Google has unveiled a new ad targeting technique that could replace third-party cookies; called Federated Learning of Cohorts (FLoC), it involves grouping users with similar interest groups.

Why it matters

Cookies, individual identifiers of a user’s online activity, are very difficult to replace but Google’s new FLoC technique appears to be a strong contender, given that “advertisers can expect to see at least 95% of the conversions per dollar spent when compared to cookie-based advertising”, the company wrote on its blog.

How it works

The ad giant has been testing a new interface (API) that uses machine learning to form the groups based on advertising to large clusters of people with similar interests. Google says individual information can then be hidden “in the crowd”, while browsing history remains on the user’s browser.
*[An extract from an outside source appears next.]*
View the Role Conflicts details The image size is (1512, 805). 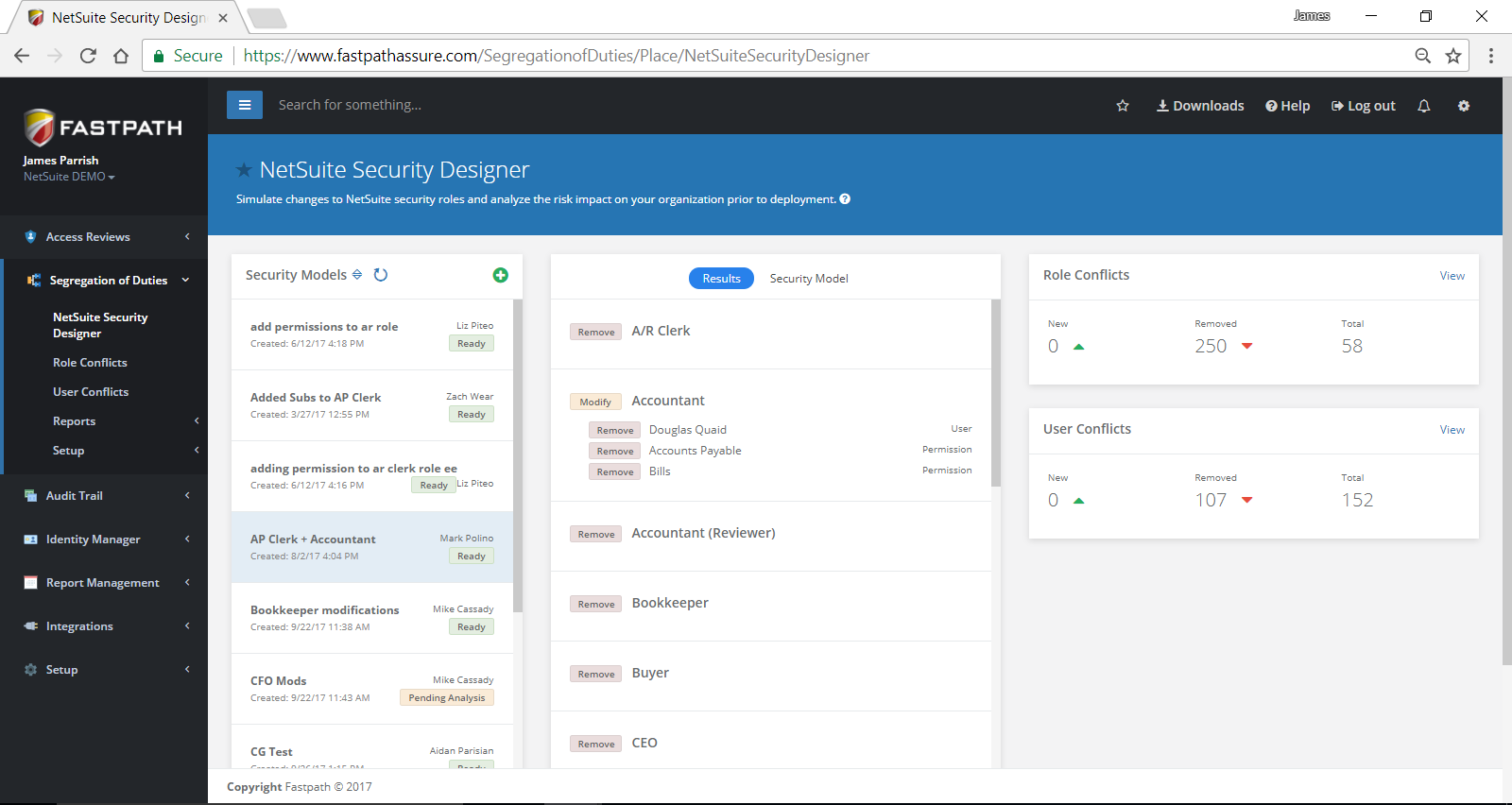(x=1452, y=276)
The important bit for publishers

“Chrome intends to make FLoC-based cohorts available for public testing through origin trials with its next release in March and we expect to begin testing FLoC-based cohorts with advertisers in Google Ads in Q2. If you’d like to get a head start, you can run your own simulations (as we did) based on the principles outlined in this FLoC whitepaper.”

Criticisms

As ever, plenty of problems dot the new landscape. First, there’s the big problem of Google’s market power, which has come under increased scrutiny over digital advertising, but which saw the UK’s CMA single out Google’s post-cookie plans for particular scrutiny.

On the privacy front, the technique also draws criticism with the Electronic Frontier Foundation comparing it to a “behavioural credit score”, with added worries that it could even sustain discrimination against vulnerable groups lumped together, as TechCrunch writes.